One night in the late summer of 1953, I found myself climbing the sheer ladder of an LST moored to a buoy in the harbor of the former Japanese naval base at Yokosuka, then, as today, the headquarters of the U.S. Seventh Fleet. Used to land tanks directly onto a beachhead during an amphibious assault, LSTs are diesel-powered, flat-bottomed ships with bow doors. Lacking any sort of keel, they roll all the time, even at anchor, and are no place for anyone given to motion sickness. I came aboard the
Although we helped marine and army units practice amphibious landings in Korea and Japan, and twice crossed the Pacific at a top speed of ten knots, our diesel engines broke down regularly. The 883 spent fairly long periods being repaired at either the Yokosuka or Sasebo naval bases. Except for a few weekends in Tijuana, this was my first extended stay outside the United States, and I was enchanted by Japan. So I began to read voraciously in its history and literature. I spent Christmas 1953 in Kyoto among the old temples of Higashiyama; then, in that impoverished postwar land, they were still covered with weeds and in states of serious neglect. I began to study the language with an old Japanese naval officer who did not really believe a foreigner could learn it but was happy to be paid for giving lessons anyway.

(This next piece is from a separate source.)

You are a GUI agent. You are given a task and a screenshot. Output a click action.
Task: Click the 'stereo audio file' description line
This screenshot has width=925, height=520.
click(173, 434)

War-defeated Japan in the 1950s was as different from the Japan of today as the Depression-era United States was from the world’s present-day “lone superpower.” Those of us drawn to Japan then could not imagine that two decades later it would be the first “miracle” economy of East Asia. What attracted us were aspects of an artistic and philosophic culture of great power that offered truly fresh insights to a foreigner from the United States. Even though the American occupation had ended a year earlier, I took it for granted that “United Nations Forces” deserved to ride in heated railroad cars while citizens of Japan shivered in ice-cold, often windowless ones at the end of the train. Nor did it seem at all unusual to me that some Yokosuka entrepreneurs had had the good sense to provide an upscale whorehouse for the exclusive use of American naval officers.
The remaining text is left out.